** Start of EXTRACT TO READ **

Note: This bug is displayed in read-only format because the product is no longer active in Red Hat Bugzilla.

Bug 1609230

Summary: memory leak on 1.36 on randomly overwriting priority messages in ring prio queue
Product: Red Hat Enterprise MRG Reporter: Pavel Moravec <pmoravec>
Component: qpid-cppAssignee: Mike Cressman <mcressma>
Status: CLOSED ERRATA QA Contact: Zdenek Kraus <zkraus>
Severity: high Docs Contact:
Priority: high    
Version: 3.2CC: aconway, gsim, jross, mcressma, pmoravec, zkraus
Target Milestone: 3.2.11   
Target Release: ---   
Hardware: x86_64   
OS: Linux   
Whiteboard:
Fixed In Version: qpid-cpp-1.36.0-20 Doc Type: Bug Fix
Doc Text:
Cause: When a priority ring queue is filled to overflowing with messages of various priorities, and has no consumer, but only a browsing client, Consequence: an internal data structure accumulates as the messages are delivered to the client, causing a slow memory leak. Fix: The internal data is now released when the message is delivered to the browsing client Result: and the memory leak is no longer present.

** End of EXTRACT TO READ **
** Start of SOURCE EXCERPT **

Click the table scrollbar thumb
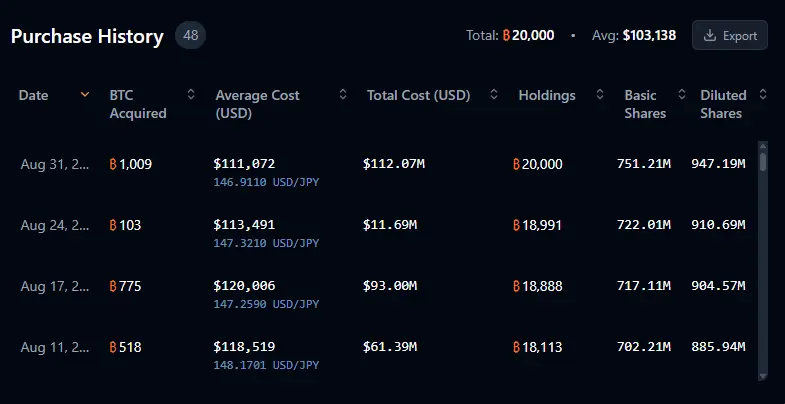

** End of SOURCE EXCERPT **

▶ CHALLENGE:
According to the bug report, in which version of qpid-cpp was the problem fixed?

▶ EXERCISE ANSWER:
qpid-cpp-1.36.0-20